BEGIN

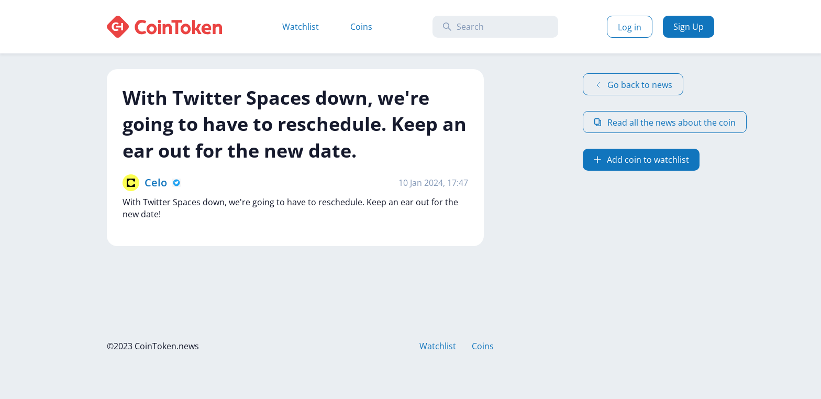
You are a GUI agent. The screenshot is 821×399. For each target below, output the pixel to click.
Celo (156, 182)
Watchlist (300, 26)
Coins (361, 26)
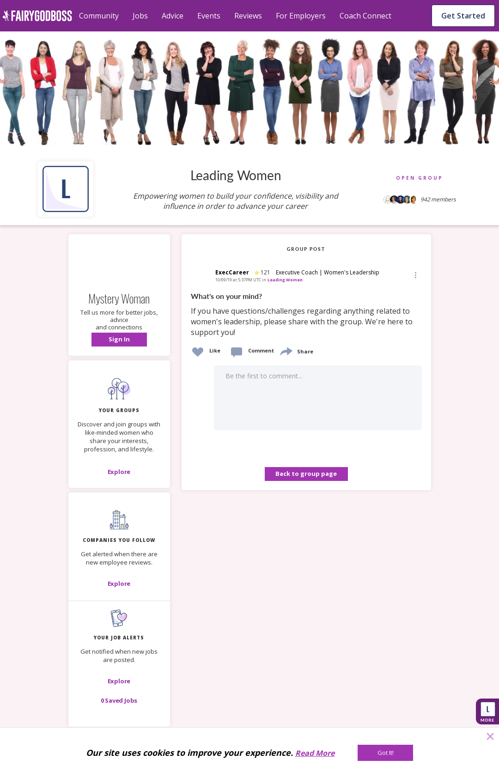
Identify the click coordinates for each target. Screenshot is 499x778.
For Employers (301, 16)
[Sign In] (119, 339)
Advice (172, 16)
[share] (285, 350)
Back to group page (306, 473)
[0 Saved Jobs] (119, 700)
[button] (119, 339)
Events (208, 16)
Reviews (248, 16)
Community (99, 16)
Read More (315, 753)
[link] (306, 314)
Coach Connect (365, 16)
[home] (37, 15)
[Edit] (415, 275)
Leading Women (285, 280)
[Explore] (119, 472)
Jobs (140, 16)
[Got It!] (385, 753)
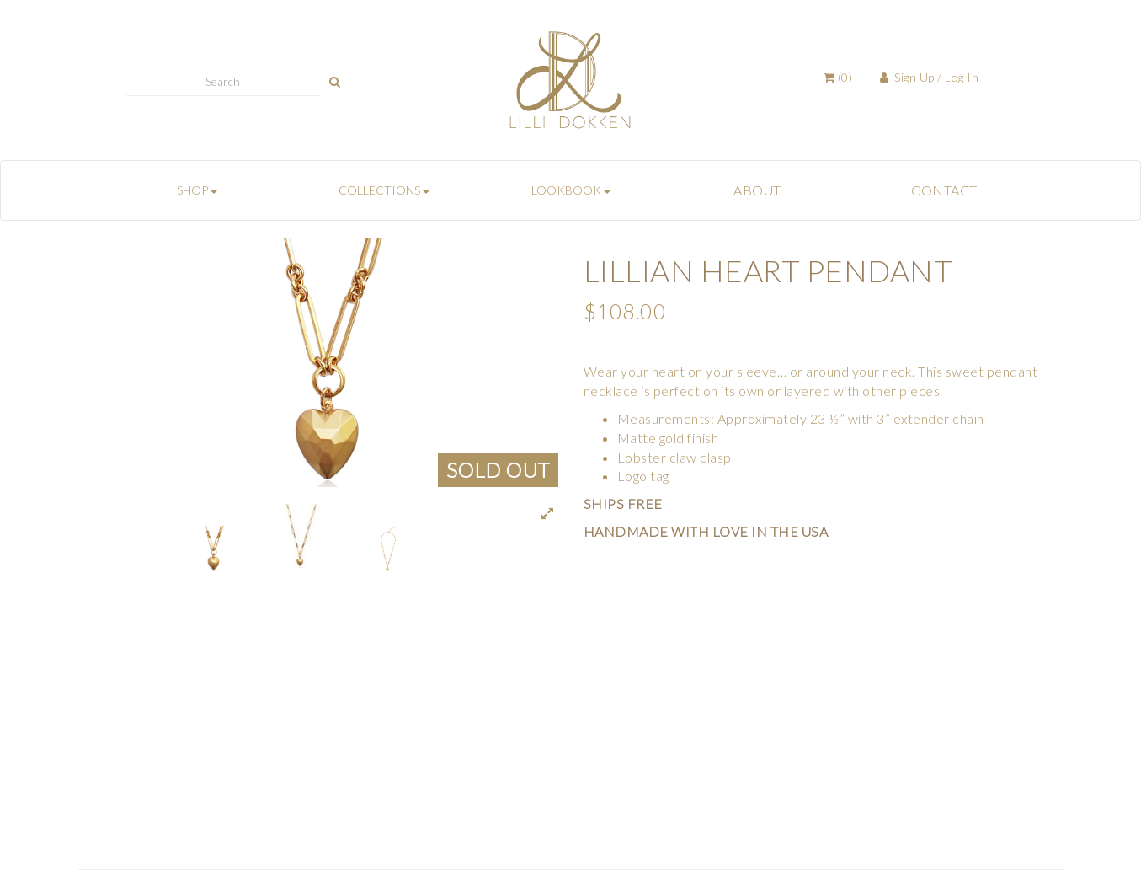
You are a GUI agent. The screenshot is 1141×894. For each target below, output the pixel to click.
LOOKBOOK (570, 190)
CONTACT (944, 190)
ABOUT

END

- Written request: Write out every line of the material above again, requests included, and shift each answer's coordinates by adding 138 to both numbers. Leave the pictures out.

- The completed task:
You are a GUI agent. The screenshot is 821×399. For each target below, output the pixel to click.
Celo (294, 320)
Watchlist (438, 164)
Coins (499, 164)
Identify the click coordinates for each target. Screenshot is 499x778.
For Employers (439, 154)
[Sign In] (257, 477)
Advice (310, 154)
[share] (423, 488)
Back to group page (444, 611)
[0 Saved Jobs] (257, 838)
[button] (257, 477)
Events (346, 154)
Reviews (386, 154)
Community (237, 154)
Read More (453, 891)
[link] (444, 452)
Coach Connect (503, 154)
[home] (175, 153)
[Edit] (553, 413)
Leading Women (423, 418)
[Explore] (257, 610)
Jobs (278, 154)
[Got It!] (523, 891)
You are a GUI agent. The screenshot is 1141×894. For each target below, output the pixel to click.
LOOKBOOK (708, 328)
CONTACT (1082, 328)
ABOUT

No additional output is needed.